I have some experience with this. One of my daughters is difficult. She is very intelligent, loving, and extremely sociable but suffers from ADHD and a bipolar disorder plus manic-depressive tendencies. These often manifest in extreme risk-taking behaviors and very impulsive decision-making. These traits lead to a very chaotic life, especially when she has difficulty taking responsibility for her own actions and has a habit of repeating the same mistakes without learning from previous incidents.

This has resulted in Suzie and I having fully furnished three separate rental properties over the last five years to help keep her independent and in a safe environment. Living at home is not an option because of the extreme mental toll it takes on both Suzie and myself. The normal cycle is six to nine months of total normality, followed by a few months of extreme chaos, and then a few months where she totally disappears off the radar before reappearing as a normal, loving daughter until the next cycle.

Our mantra is simple: we will support you and always be unconditionally here for you, but we have one line—our house is sacrosanct from the turmoil. We live in hope and she seems to be extending the good daughter phases as she gets older. My hope is that mental maturity is giving my daughter self-insight into her condition, helping with self-management in conjunction with the professional help when she engages with the support services that are in place.

wtfwjtd
28 days ago

Thank you for your thoughtful– and deeply personal–article on what can often be a difficult, painful subject. Communicating effectively with our own children can at times feel like the hardest thing in the world–and I have yet to figure out why. I’m still trying to figure it out, and I fear my quest is far from complete.

Ken Cutler
28 days ago

How about this scenario for a child living at home:
1) The child has a full-time job with health insurance.
2) The child is a conscientious and respected employee.
3) Child pays their share (1/3) of all utilities, plus a modest rent, not costing the parents anything.
4) House is big enough that there is plenty of room to spare for said child and the family relationships are excellent.
5) Child has a somewhat low paying job for a college grad but by means of the above is slowly saving up enough to buy a condo or townhome someday, rather than spending it on a much higher rent payment.
6) Child is in early 30s.

OldITGuy
27 days ago
Reply to  Ken Cutler

Sounds good to me. Best wishes. Gene

Last edited 27 days ago by OldITGuy
bbbobbins
28 days ago
Reply to  Ken Cutler

Not quite my fact pattern but by virtue of the location of my first job and the demanding nature of it (studying for professional exams alongside the day job) combined with low starting salary this was a fact pattern that worked for me and my parents early in my career.

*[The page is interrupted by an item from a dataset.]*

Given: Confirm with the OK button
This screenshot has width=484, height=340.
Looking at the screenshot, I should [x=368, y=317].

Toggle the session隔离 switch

Didn’t find it particularly weird and it definitely gave me a leg up in me subsequently buying my first appartment without the bank of mum & dad being involved.

Of course I now spend a significant amount of time back in the same house but because I don’t want my mother to feel isolated and spend some WFH weeks there.

David Powell
28 days ago

Jeff Immelt, former CEO of GE, once said “Every job looks easy when you’re not the one doing it.”

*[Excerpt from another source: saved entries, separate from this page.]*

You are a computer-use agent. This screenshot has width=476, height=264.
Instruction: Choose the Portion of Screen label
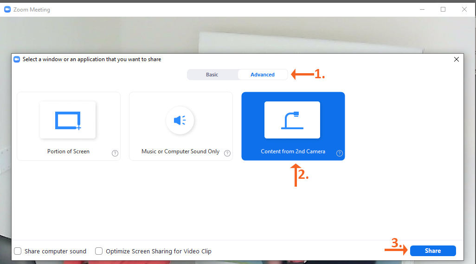68,151
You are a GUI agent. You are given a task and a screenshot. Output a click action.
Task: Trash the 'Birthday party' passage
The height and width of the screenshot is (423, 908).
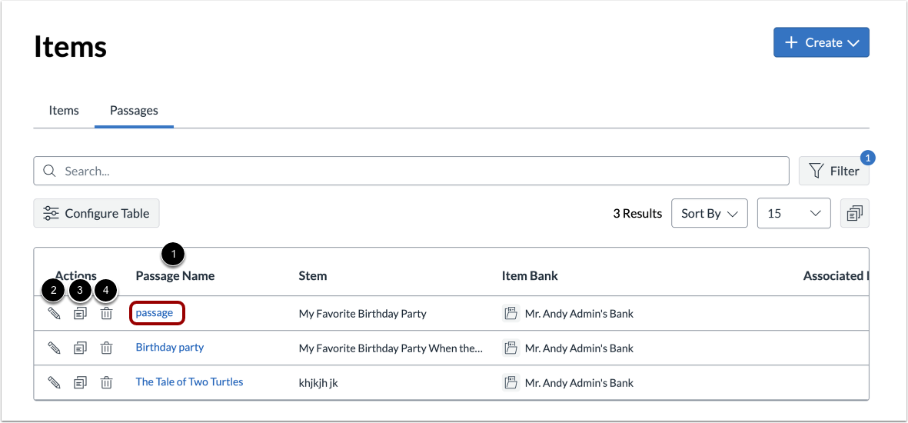(x=106, y=348)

That’s very true for the job of parent of your child.

As you noted, every parenting job is different because every kid and kid’s situation is unique, so it’s pretty foolish to form judgments and opinions about someone else’s kid. Kind of like judging someone else’s financial plan.

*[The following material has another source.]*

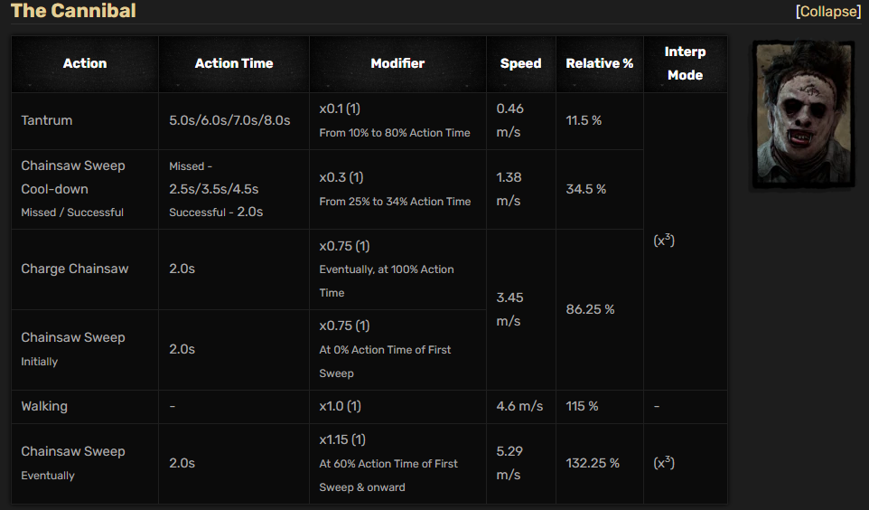Click the Action column header
The image size is (869, 510).
[85, 64]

Every parent wants a fully independent kid, and most kids can find their way to that eventually, but it will take some longer than others for many good reasons. I expect our kids to work full-time in something they find fulfilling and which will enable them to support themselves, perhaps with a little help for a while (true today), and eventually fully on their own.

With respect to living at home, we Americans have a funny way of forgetting. David Brooks wrote an interesting piece for The Atlantic. The so-called nuclear family was the predominant model for only a short period in our history. Before the 1950s, multi-generational living was the norm, to which many have returned in this era. Housing costs are insane today and young people are finding all sorts of solutions to that problem. Yes, including, for some, living with family.